***** DATA TO PROCESS

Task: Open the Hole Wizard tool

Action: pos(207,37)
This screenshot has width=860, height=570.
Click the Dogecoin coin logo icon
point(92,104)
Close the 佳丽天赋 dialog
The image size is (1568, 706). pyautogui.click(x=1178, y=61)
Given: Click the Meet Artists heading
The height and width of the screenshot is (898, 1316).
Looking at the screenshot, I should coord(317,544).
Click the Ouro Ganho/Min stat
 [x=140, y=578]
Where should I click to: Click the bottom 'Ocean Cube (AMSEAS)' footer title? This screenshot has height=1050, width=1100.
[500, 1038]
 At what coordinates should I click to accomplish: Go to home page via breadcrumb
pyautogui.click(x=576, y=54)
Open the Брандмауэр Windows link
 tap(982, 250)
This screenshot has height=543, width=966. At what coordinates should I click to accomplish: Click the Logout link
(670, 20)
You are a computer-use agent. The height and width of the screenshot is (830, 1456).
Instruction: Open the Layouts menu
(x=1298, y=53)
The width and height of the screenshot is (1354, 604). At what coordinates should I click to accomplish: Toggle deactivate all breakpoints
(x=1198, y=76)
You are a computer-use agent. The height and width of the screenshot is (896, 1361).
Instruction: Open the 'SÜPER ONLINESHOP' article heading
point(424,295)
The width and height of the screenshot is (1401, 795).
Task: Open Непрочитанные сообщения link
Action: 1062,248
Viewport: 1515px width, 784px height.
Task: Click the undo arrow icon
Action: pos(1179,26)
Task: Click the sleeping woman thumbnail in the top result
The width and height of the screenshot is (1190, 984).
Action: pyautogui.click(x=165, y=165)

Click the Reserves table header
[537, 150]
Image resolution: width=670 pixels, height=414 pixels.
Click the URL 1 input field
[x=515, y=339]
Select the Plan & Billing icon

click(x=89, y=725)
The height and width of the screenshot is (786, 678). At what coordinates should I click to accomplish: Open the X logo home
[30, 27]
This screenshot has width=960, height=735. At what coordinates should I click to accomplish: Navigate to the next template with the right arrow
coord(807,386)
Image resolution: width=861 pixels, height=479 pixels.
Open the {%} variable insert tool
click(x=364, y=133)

**********

* [YOUR GOAL]: Reproduce all of the material above line for line, changing nothing.

* [COMPLETE ANSWER]:
Task: Open the Hole Wizard tool

Action: pos(207,37)
This screenshot has width=860, height=570.
Click the Dogecoin coin logo icon
point(92,104)
Close the 佳丽天赋 dialog
The image size is (1568, 706). pyautogui.click(x=1178, y=61)
Given: Click the Meet Artists heading
The height and width of the screenshot is (898, 1316).
Looking at the screenshot, I should coord(317,544).
Click the Ouro Ganho/Min stat
 [x=140, y=578]
Where should I click to: Click the bottom 'Ocean Cube (AMSEAS)' footer title? This screenshot has height=1050, width=1100.
[500, 1038]
 At what coordinates should I click to accomplish: Go to home page via breadcrumb
pyautogui.click(x=576, y=54)
Open the Брандмауэр Windows link
 tap(982, 250)
This screenshot has height=543, width=966. At what coordinates should I click to accomplish: Click the Logout link
(670, 20)
You are a computer-use agent. The height and width of the screenshot is (830, 1456).
Instruction: Open the Layouts menu
(x=1298, y=53)
The width and height of the screenshot is (1354, 604). At what coordinates should I click to accomplish: Toggle deactivate all breakpoints
(x=1198, y=76)
You are a computer-use agent. The height and width of the screenshot is (896, 1361).
Instruction: Open the 'SÜPER ONLINESHOP' article heading
point(424,295)
The width and height of the screenshot is (1401, 795).
Task: Open Непрочитанные сообщения link
Action: 1062,248
Viewport: 1515px width, 784px height.
Task: Click the undo arrow icon
Action: pos(1179,26)
Task: Click the sleeping woman thumbnail in the top result
The width and height of the screenshot is (1190, 984).
Action: pyautogui.click(x=165, y=165)

Click the Reserves table header
[537, 150]
Image resolution: width=670 pixels, height=414 pixels.
Click the URL 1 input field
[x=515, y=339]
Select the Plan & Billing icon

click(x=89, y=725)
The height and width of the screenshot is (786, 678). At what coordinates should I click to accomplish: Open the X logo home
[30, 27]
This screenshot has width=960, height=735. At what coordinates should I click to accomplish: Navigate to the next template with the right arrow
coord(807,386)
Image resolution: width=861 pixels, height=479 pixels.
Open the {%} variable insert tool
click(x=364, y=133)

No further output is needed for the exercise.